The value of <math>\boldsymbol\theta</math> is typically learned using [[maximum a posteriori]] (MAP) estimation. This finds the best value that simultaneously meets two conflicting objects: To perform as well as possible on the training data (smallest [[Bayes error rate|error-rate]]) and to find the simplest possible model. Essentially, this combines [[maximum likelihood]] estimation with a [[regularization (mathematics)|regularization]] procedure that favors simpler models over more complex models.
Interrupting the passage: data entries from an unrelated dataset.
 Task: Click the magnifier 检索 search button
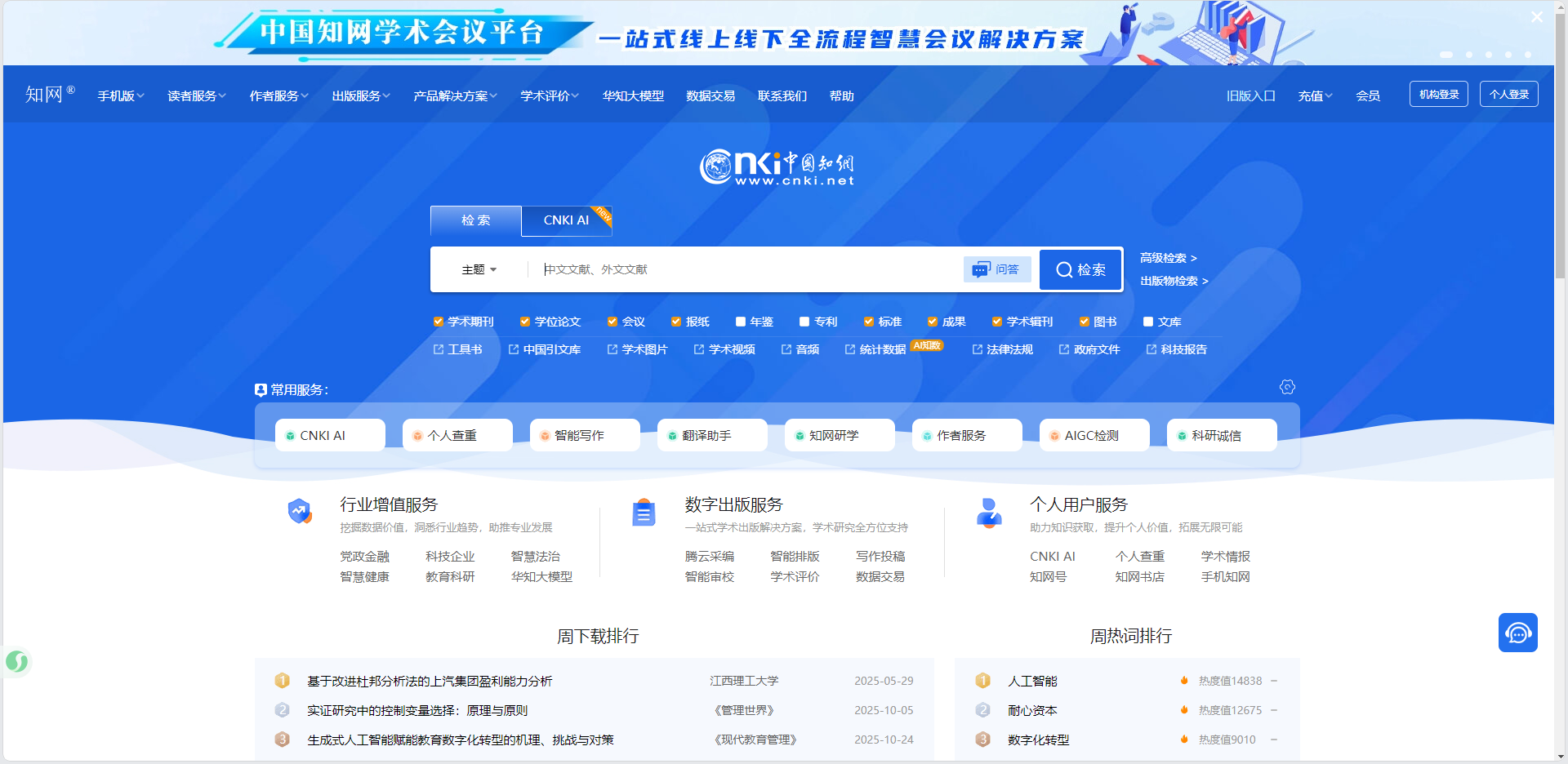(1080, 269)
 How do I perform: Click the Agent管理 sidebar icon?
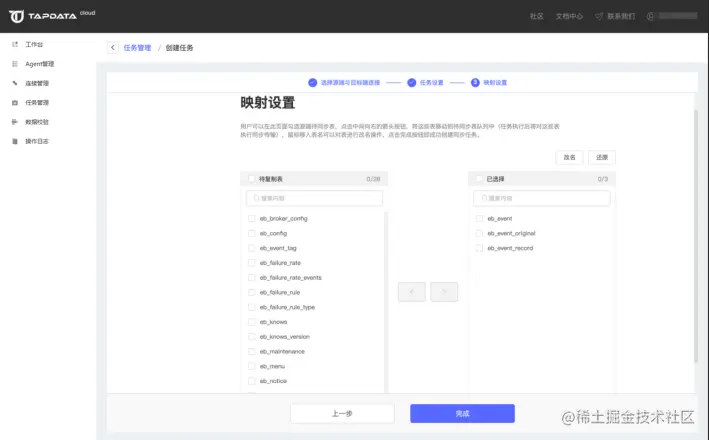click(14, 64)
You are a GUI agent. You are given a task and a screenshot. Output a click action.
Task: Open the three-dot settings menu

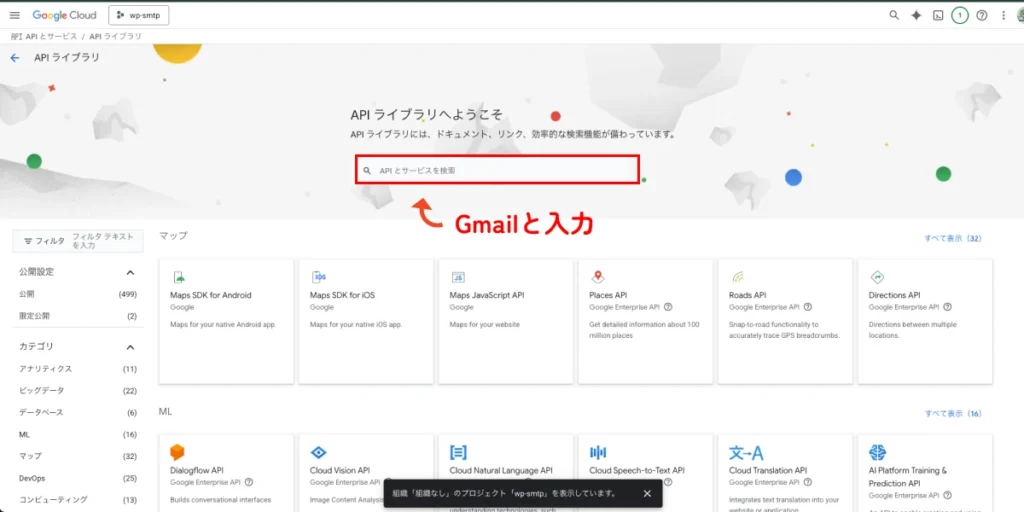point(1004,15)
In a [[Bayesian inference|Bayesian]] context, the regularization procedure can be viewed as placing a [[prior probability]] <math>p(\boldsymbol\theta)</math> on different values of <math>\boldsymbol\theta</math>. Mathematically:

:<math>\boldsymbol\theta^* = \arg \max_{\boldsymbol\theta} p(\boldsymbol\theta|\mathbf{D})</math>

where <math>\boldsymbol\theta^*</math> is the value used for <math>\boldsymbol\theta</math> in the subsequent evaluation procedure, and <math>p(\boldsymbol\theta|\mathbf{D})</math>, the [[posterior probability]] of <math>\boldsymbol\theta</math>, is given by

:<math>p(\boldsymbol\theta|\mathbf{D}) = \left[\prod_{i=1}^n p(y_i|\boldsymbol{x}_i,\boldsymbol\theta) \right] p(\boldsymbol\theta).</math>

In the [[Bayesian statistics|Bayesian]] approach to this problem, instead of choosing a single parameter vector <math>\boldsymbol{\theta}^*</math>, the probability of a given label for a new instance <math>\boldsymbol{x}</math> is computed by integrating over all possible values of <math>\boldsymbol\theta</math>, weighted according to the posterior probability:

:<math>p({\rm label}|\boldsymbol{x}) = \int p({\rm label}|\boldsymbol{x},\boldsymbol\theta)p(\boldsymbol{\theta}|\mathbf{D}) \operatorname{d}\boldsymbol{\theta}.</math>

===Frequentist or Bayesian approach to pattern recognition===
The first pattern classifier – the linear discriminant presented by [[Fisher discriminant analysis|Fisher]] – was developed in the [[Frequentist inference|frequentist]] tradition. The frequentist approach entails that the model parameters are considered unknown, but objective. The parameters are then computed (estimated) from the collected data. For the linear discriminant, these parameters are precisely the mean vectors and the [[covariance matrix]]. Also the probability of each class <math>p({\rm label}|\boldsymbol\theta)</math> is estimated from the collected dataset. Note that the usage of '[[Bayes rule]]' in a pattern classifier does not make the classification approach Bayesian.

[[Bayesian inference|Bayesian statistics]] has its origin in Greek philosophy where a distinction was already made between the '[[A priori and a posteriori|a priori]]' and the '[[A priori and a posteriori|a posteriori]]' knowledge. Later [[A priori and a posteriori#Immanuel Kant|Kant]] defined his distinction between what is a priori known – before observation – and the empirical knowledge gained from observations. In a Bayesian pattern classifier, the class probabilities <math>p({\rm label}|\boldsymbol\theta)</math> can be chosen by the user, which are then a priori. Moreover, experience quantified as a priori parameter values can be weighted with empirical observations – using e.g., the [[Beta distribution|Beta-]] ([[Conjugate prior distribution|conjugate prior]]) and [[Dirichlet distribution|Dirichlet-distributions]]. The Bayesian approach facilitates a seamless intermixing between expert knowledge in the form of subjective probabilities, and objective observations.

Probabilistic pattern classifiers can be used according to a frequentist or a Bayesian approach.